> EXERCISE DIRECTIONS
Can you copy the data word for word, beginning at the line that contains "The width and" and stopping after the line that contains "center [72, 692].", with the pictures left out?
(AVAILABLE DATA Opens)
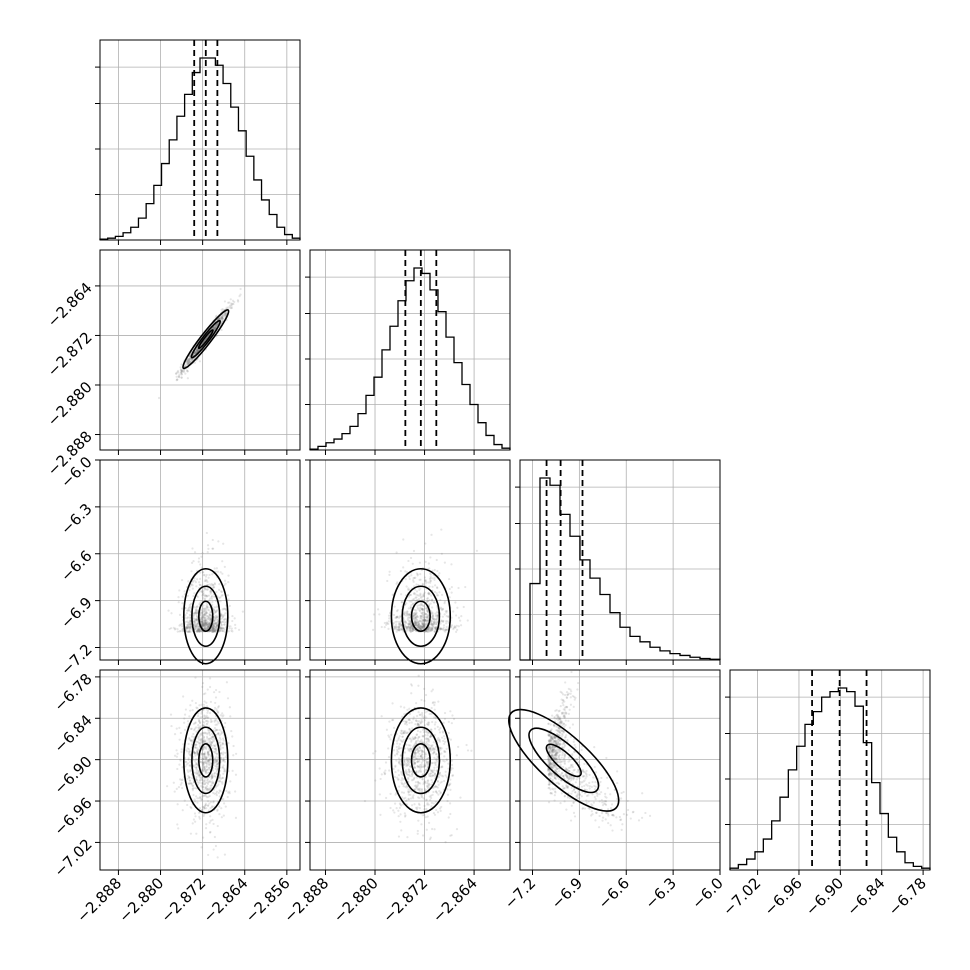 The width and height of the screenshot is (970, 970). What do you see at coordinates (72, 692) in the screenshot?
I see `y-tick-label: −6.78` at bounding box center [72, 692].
(AVAILABLE DATA Closes)
(AVAILABLE DATA Opens)
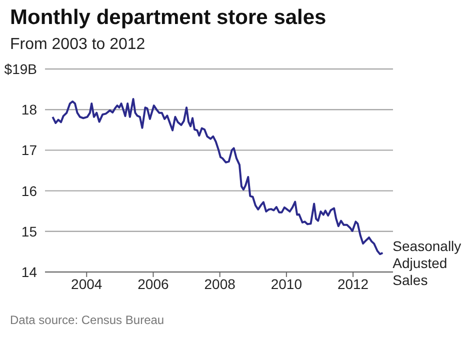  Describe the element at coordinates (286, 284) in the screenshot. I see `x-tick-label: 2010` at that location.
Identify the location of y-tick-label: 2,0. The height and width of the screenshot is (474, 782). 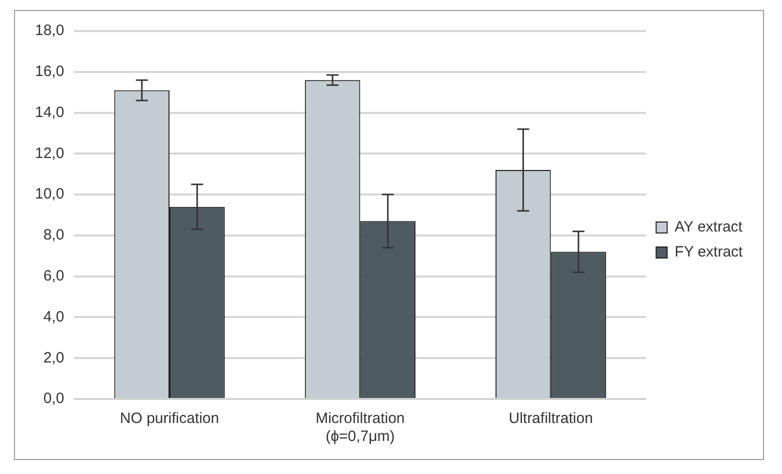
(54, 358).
(AVAILABLE DATA Closes)
(AVAILABLE DATA Opens)
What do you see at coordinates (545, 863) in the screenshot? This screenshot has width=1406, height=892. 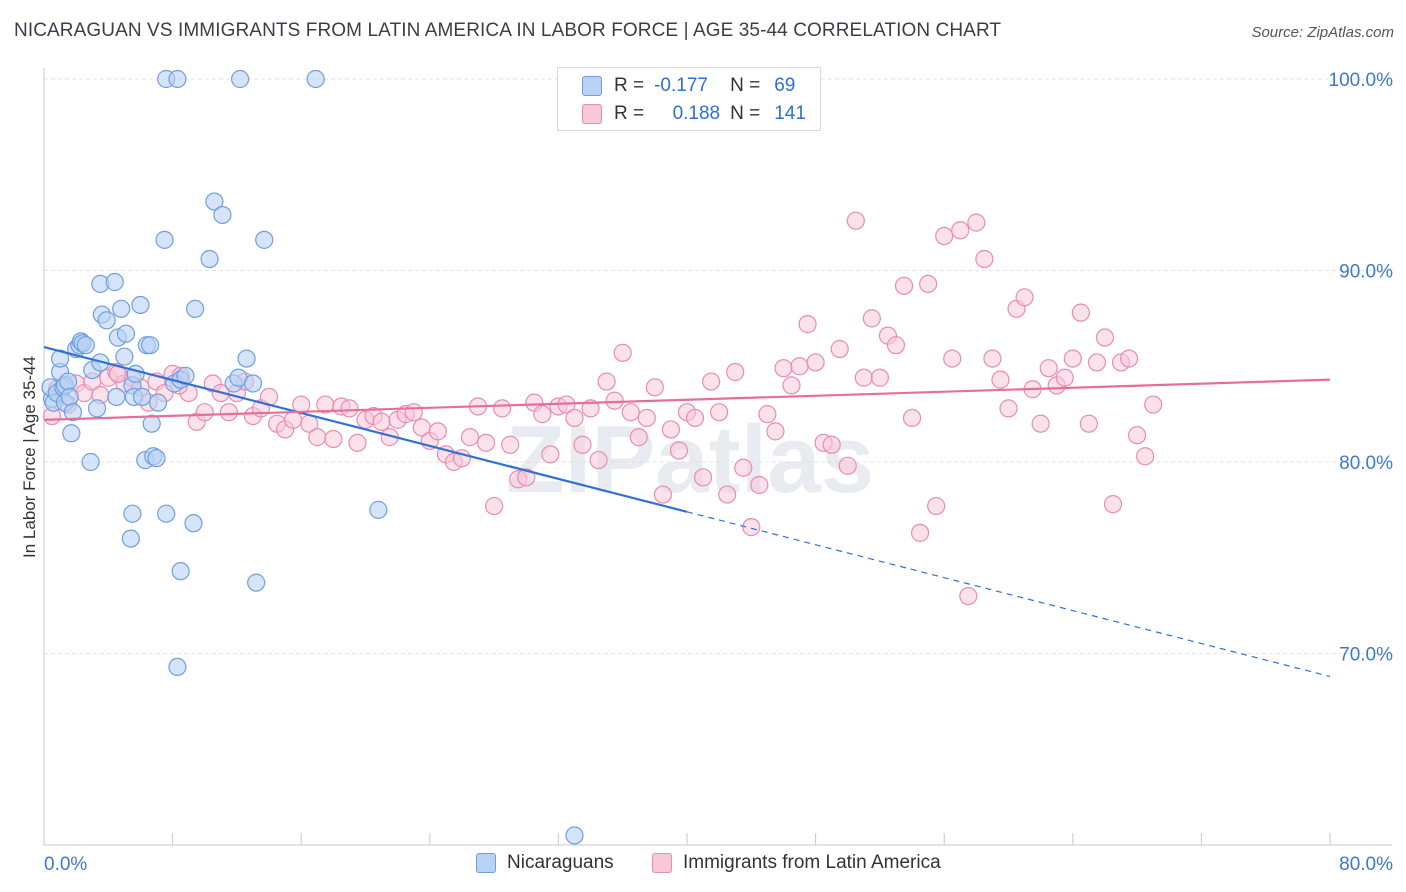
(AVAILABLE DATA Closes)
> SOLUTION TO THIS PROBLEM
 The width and height of the screenshot is (970, 970). What do you see at coordinates (72, 692) in the screenshot?
I see `y-tick-label: −6.78` at bounding box center [72, 692].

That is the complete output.